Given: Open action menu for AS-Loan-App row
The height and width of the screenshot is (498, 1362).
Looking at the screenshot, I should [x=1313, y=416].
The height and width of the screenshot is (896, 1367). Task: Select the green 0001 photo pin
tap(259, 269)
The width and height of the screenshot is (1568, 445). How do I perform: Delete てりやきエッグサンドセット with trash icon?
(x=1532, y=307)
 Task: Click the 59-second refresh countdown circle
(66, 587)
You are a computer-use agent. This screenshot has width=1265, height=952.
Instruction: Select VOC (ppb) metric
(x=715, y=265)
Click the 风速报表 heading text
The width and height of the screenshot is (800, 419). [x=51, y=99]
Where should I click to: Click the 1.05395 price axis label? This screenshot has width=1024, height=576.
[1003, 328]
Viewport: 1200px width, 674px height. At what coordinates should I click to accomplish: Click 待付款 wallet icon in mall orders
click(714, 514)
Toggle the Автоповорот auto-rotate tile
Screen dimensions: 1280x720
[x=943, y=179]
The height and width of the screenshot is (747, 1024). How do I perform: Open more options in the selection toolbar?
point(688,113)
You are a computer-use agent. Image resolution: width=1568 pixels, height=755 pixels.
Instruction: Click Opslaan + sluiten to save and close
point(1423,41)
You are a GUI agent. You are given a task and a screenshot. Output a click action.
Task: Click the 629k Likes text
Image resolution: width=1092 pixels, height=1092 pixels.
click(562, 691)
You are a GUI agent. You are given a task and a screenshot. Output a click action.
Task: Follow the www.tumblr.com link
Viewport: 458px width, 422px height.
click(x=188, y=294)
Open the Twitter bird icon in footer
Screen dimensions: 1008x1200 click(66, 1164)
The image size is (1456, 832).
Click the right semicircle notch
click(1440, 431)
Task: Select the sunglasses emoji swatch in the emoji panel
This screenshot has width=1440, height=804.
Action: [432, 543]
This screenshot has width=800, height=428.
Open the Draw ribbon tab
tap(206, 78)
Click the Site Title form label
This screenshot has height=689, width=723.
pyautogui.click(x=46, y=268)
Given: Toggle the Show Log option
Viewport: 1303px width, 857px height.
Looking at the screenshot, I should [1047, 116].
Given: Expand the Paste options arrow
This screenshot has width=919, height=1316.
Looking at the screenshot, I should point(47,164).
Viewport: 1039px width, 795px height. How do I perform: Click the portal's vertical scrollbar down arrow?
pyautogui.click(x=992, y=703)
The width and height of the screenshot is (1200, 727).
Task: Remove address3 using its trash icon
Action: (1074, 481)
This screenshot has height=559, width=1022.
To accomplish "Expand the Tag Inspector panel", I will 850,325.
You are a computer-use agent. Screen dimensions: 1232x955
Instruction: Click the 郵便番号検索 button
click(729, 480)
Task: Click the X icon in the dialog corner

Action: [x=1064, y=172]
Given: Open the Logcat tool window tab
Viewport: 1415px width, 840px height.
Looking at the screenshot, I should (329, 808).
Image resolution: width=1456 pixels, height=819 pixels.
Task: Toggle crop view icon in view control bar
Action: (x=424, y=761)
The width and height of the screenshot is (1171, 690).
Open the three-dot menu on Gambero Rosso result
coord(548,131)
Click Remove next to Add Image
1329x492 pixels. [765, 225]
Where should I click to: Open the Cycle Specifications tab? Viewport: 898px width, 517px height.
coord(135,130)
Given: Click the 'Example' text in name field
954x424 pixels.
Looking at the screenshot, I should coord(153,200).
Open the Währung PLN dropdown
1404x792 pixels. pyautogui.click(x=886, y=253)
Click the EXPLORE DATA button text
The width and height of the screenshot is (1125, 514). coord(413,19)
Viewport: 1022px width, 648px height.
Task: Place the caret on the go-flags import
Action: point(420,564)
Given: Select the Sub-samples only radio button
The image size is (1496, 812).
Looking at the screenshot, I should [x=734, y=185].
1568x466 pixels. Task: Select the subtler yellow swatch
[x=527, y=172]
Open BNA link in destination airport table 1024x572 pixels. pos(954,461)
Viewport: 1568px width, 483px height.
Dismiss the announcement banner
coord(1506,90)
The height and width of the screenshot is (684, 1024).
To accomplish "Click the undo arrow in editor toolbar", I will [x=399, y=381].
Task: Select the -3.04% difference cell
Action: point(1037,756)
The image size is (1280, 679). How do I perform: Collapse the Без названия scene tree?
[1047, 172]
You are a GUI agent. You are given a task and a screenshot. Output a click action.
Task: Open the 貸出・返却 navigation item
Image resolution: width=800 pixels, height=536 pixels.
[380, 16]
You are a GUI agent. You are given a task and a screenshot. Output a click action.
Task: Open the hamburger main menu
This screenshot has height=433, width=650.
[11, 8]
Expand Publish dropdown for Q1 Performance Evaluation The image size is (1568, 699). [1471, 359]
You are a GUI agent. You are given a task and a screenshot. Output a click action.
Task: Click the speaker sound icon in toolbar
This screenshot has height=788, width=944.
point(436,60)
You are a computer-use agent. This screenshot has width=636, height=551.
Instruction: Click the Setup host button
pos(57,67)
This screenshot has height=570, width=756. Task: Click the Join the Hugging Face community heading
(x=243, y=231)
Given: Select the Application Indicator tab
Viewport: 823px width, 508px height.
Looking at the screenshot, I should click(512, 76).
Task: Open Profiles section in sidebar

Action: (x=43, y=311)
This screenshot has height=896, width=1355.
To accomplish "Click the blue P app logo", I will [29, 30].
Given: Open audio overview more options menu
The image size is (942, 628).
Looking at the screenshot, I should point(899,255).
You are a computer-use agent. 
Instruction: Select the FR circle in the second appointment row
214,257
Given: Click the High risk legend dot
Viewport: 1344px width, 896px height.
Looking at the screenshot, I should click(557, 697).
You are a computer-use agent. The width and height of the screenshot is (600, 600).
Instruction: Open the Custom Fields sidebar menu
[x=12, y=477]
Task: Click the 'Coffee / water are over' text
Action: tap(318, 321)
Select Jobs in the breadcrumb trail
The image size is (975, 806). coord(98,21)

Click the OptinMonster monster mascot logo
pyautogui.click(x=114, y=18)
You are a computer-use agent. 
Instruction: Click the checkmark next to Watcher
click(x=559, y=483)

──────

Aim
Pick out every line of the entries above that contains the string "options", and copy each one. Treat uppercase and lowercase letters as different.

Expected answer
The height and width of the screenshot is (747, 1024). How do I perform: Open more options in the selection toolbar?
Given: Expand the Paste options arrow
Given: Open audio overview more options menu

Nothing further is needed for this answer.